:: Supplied material

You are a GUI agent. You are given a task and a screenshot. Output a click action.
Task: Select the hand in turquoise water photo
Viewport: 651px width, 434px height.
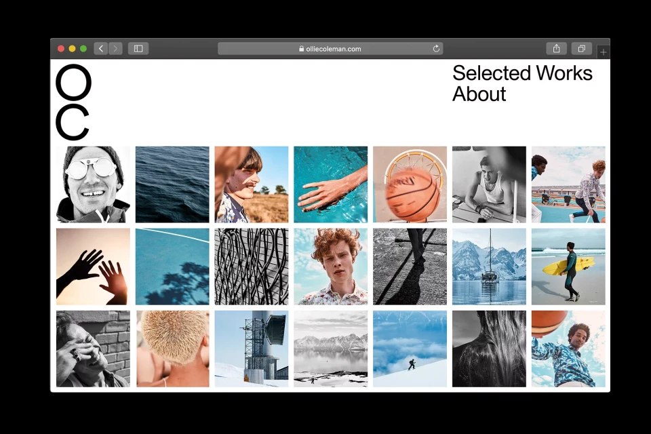coord(330,184)

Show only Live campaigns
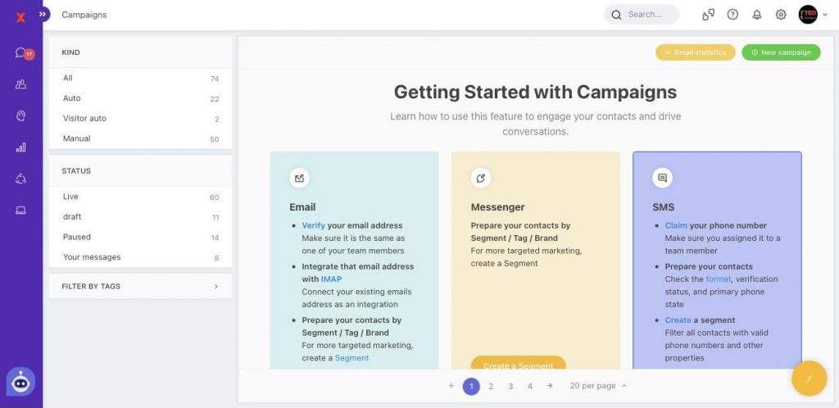click(x=70, y=197)

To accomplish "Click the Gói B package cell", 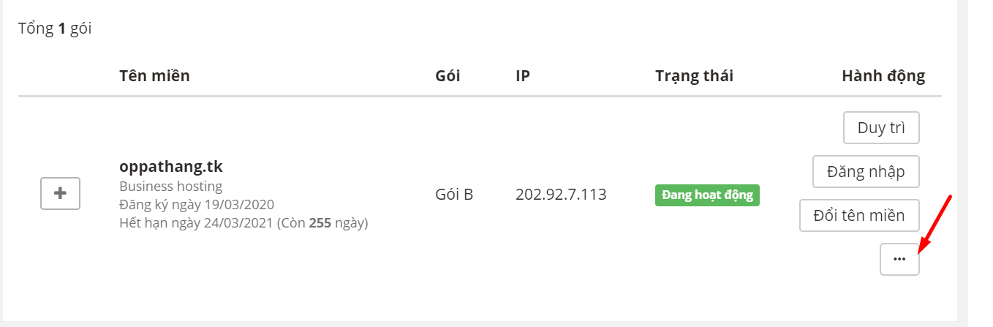I will click(454, 195).
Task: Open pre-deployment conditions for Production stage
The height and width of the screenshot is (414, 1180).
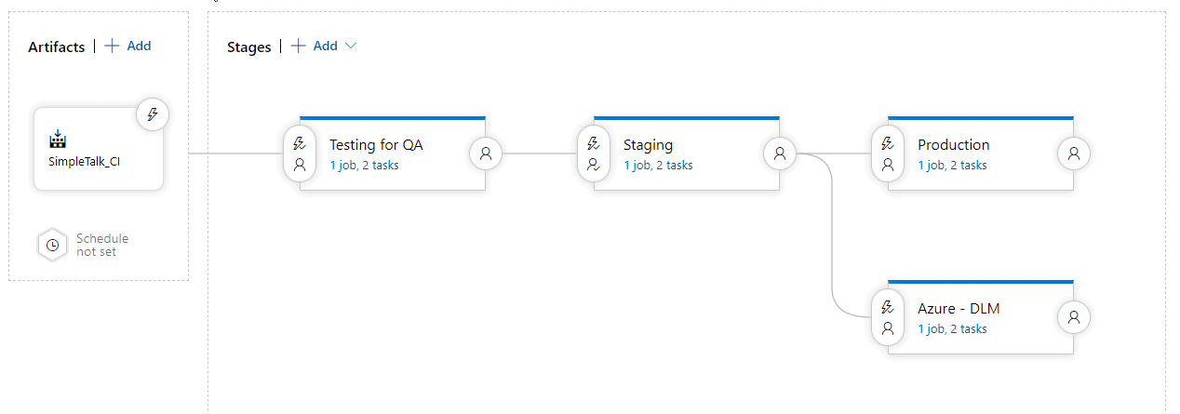Action: [888, 154]
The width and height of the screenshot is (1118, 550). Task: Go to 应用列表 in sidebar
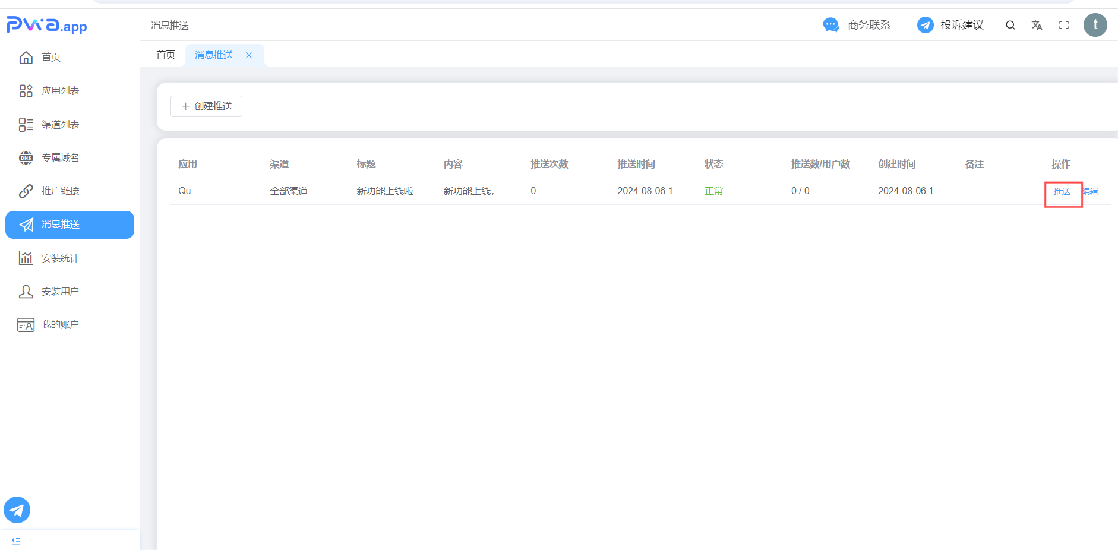point(60,91)
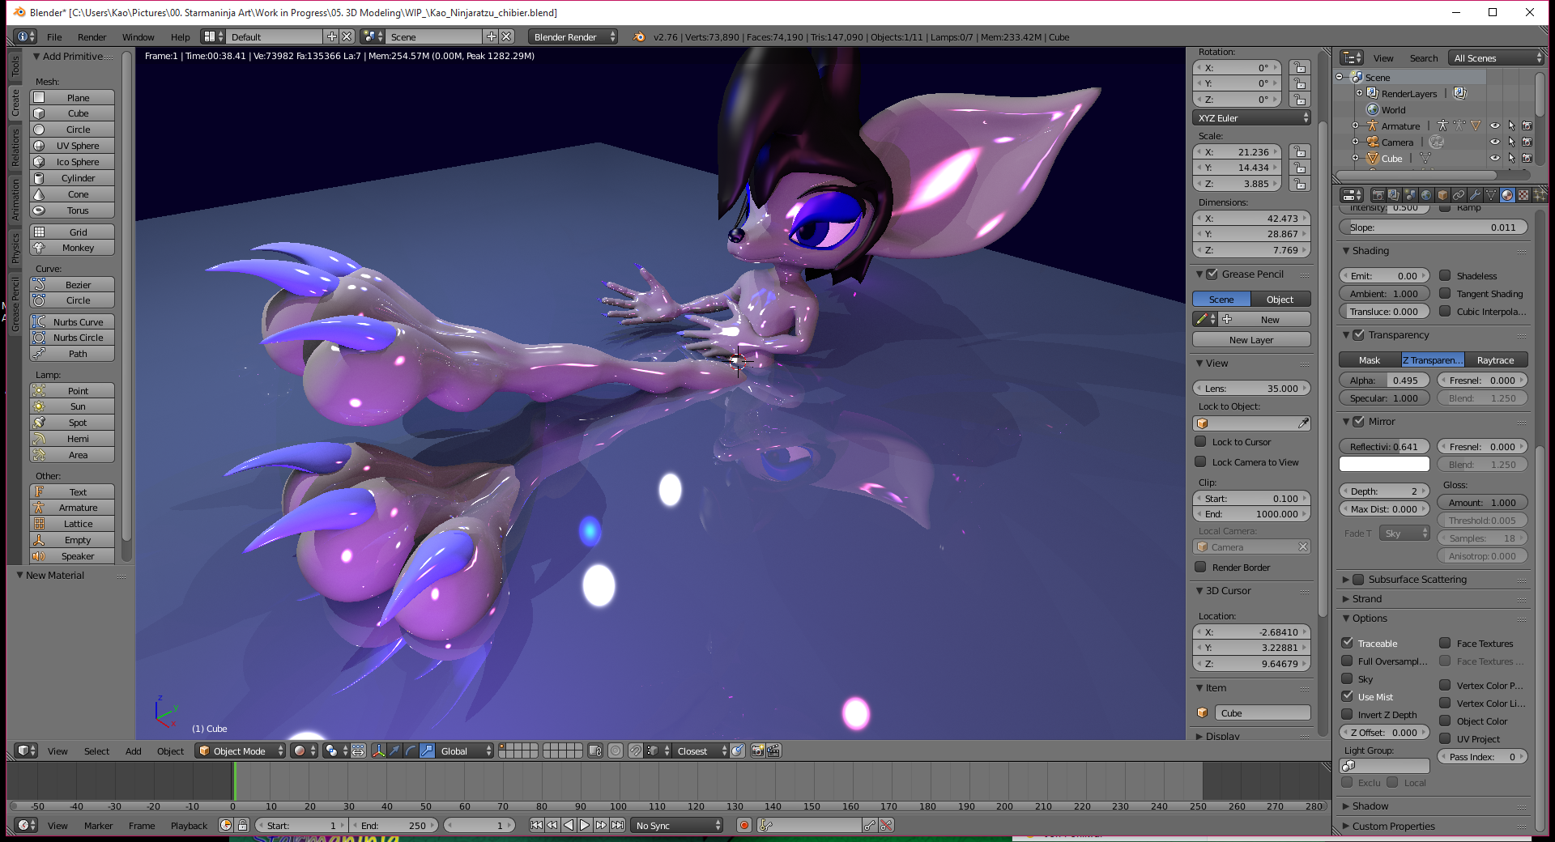Screen dimensions: 1555x842
Task: Open the Modifiers wrench tab in Properties
Action: (1475, 195)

::::

- **Task goal**
Your task is to print exactly the lines from the one containing "The width and" through the final line of the records above, with no pictures and nothing more.

- **Written solution**
The width and height of the screenshot is (1118, 550). Task: Go to 应用列表 in sidebar
point(60,91)
Screen dimensions: 1555x842
Task: Open the Modifiers wrench tab in Properties
Action: (1475, 195)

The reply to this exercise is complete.